Neither measure looked likely to win the support from 60 senators needed to advance, and instead the votes Thursday threatened to accomplish little more than to provide each side with new ammunition to accuse the other of prolonging the nation's longest government shutdown. The result could be only to prove that some other solution is needed to end the partial shutdown, even as 800,000 federal workers face the loss of a second straight paycheck Friday.
Trump's proposal, which the president announced in a weekend speech from the White House, would open the government through Sept. 30 while providing $5.7 billion for a border wall and giving temporary deportation protections to about 1 million unauthorized immigrants. But it also contains stringent changes to the nation's asylum rules, and Democrats who were already united against funding Trump's wall described these asylum provisions Tuesday as a new poison pill.

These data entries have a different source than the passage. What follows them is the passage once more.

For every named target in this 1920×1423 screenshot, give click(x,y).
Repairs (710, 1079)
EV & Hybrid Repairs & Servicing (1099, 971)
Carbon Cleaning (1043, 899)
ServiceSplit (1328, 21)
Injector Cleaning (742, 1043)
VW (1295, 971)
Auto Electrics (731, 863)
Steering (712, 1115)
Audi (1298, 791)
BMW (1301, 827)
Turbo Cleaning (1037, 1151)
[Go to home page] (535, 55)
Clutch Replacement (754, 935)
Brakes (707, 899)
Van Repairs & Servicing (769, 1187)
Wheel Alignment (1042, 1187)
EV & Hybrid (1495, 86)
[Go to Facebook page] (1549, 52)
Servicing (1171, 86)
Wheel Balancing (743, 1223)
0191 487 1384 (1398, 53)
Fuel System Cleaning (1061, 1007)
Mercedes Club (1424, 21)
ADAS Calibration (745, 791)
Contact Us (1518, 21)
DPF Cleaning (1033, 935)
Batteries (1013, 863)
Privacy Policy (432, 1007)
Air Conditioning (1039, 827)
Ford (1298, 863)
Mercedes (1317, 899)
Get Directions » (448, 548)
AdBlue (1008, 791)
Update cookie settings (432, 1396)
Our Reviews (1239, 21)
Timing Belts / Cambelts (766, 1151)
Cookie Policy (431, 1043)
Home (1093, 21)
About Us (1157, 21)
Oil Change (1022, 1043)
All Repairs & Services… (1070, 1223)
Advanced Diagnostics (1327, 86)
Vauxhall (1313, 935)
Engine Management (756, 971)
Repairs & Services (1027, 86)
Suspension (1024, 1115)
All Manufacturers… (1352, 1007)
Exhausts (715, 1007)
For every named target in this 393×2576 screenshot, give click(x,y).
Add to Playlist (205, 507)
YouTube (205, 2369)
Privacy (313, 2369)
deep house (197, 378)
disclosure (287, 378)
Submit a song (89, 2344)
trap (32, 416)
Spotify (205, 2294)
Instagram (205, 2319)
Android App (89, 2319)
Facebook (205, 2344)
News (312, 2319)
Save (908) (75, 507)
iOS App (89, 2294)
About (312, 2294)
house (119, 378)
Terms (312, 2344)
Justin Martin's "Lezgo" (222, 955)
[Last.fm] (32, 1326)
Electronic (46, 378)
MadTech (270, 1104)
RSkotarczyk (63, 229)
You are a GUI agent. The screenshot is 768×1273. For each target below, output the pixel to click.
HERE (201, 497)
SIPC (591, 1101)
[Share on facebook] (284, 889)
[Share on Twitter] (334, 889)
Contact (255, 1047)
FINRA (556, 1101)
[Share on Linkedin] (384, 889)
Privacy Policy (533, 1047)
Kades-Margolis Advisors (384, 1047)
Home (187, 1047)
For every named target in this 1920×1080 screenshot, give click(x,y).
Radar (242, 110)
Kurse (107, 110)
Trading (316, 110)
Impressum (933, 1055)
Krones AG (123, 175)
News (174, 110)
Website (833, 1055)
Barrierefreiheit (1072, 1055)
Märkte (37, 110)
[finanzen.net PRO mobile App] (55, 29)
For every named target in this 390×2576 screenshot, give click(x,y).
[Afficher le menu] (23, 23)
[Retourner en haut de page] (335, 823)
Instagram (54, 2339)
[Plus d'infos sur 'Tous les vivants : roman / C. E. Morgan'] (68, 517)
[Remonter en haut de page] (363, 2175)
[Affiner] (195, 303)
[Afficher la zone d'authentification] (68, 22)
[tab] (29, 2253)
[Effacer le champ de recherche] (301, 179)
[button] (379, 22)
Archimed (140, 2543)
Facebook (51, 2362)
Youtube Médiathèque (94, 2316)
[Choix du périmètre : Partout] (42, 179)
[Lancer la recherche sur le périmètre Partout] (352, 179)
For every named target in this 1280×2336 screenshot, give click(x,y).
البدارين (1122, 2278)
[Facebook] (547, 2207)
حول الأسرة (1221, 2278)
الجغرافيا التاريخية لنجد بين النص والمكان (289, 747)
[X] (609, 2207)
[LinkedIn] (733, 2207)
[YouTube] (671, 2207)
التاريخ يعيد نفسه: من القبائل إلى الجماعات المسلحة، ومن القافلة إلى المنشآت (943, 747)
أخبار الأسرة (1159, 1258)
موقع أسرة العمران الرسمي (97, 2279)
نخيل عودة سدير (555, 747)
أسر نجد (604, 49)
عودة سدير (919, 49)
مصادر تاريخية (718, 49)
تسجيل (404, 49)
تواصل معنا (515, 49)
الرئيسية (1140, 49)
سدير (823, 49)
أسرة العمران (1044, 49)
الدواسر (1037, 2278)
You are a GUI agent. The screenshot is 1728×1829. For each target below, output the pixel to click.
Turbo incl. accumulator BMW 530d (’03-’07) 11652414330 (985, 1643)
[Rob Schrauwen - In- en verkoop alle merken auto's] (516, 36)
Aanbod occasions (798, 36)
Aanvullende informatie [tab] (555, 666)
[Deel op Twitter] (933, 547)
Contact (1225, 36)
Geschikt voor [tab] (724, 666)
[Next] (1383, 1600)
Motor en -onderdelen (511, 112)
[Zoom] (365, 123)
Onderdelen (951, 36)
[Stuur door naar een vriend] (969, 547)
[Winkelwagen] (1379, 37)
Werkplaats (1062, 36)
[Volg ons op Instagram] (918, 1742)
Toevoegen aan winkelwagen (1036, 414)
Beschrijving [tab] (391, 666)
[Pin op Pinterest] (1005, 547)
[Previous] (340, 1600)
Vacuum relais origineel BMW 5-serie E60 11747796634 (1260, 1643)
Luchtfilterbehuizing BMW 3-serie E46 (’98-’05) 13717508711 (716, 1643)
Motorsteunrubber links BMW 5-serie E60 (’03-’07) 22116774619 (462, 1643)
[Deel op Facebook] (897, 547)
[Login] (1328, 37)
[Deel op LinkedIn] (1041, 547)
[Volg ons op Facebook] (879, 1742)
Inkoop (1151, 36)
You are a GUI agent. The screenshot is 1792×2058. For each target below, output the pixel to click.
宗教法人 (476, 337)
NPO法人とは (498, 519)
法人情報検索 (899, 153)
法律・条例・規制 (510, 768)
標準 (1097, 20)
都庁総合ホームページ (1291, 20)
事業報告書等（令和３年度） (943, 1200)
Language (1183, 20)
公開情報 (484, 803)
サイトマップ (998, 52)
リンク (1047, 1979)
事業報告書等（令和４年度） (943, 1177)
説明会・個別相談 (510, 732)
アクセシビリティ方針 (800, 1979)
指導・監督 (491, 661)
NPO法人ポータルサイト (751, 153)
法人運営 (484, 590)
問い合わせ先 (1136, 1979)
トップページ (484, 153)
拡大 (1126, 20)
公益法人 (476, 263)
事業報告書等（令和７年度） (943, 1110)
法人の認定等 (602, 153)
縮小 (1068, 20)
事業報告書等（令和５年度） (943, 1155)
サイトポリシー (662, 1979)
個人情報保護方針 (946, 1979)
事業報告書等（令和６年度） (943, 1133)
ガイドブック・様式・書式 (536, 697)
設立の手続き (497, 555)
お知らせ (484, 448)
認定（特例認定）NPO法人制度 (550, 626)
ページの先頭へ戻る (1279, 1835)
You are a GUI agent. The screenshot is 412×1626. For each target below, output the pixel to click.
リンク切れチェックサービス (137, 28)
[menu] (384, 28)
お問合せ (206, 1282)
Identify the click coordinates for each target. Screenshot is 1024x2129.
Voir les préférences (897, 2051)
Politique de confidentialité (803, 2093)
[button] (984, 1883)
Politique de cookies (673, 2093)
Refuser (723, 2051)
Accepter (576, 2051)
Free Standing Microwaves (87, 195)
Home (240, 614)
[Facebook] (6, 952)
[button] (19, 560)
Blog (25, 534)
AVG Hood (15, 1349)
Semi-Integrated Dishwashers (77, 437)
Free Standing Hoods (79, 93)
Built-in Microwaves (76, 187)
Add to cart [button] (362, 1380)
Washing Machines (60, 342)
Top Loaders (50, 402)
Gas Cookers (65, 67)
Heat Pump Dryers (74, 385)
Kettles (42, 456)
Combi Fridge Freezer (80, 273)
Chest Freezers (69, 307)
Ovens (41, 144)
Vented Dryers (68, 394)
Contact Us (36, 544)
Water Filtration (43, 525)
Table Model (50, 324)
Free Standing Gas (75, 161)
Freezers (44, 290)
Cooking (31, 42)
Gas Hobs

The Democrats' plan is a stopgap spending bill that would fund the government through Feb. 8 without providing any new money for the wall. That would let both parties negotiate on border security while the government is reopened, a respite Democrats have been demanding.
But the White House has consistently opposed reopening the government without getting wall money. And most Republicans have fallen in line with that stance, even though the Senate passed nearly identical legislation shortly before the shutdown began. At the time, many believed that Trump would support the proposal, only to see him publicly oppose it the next day.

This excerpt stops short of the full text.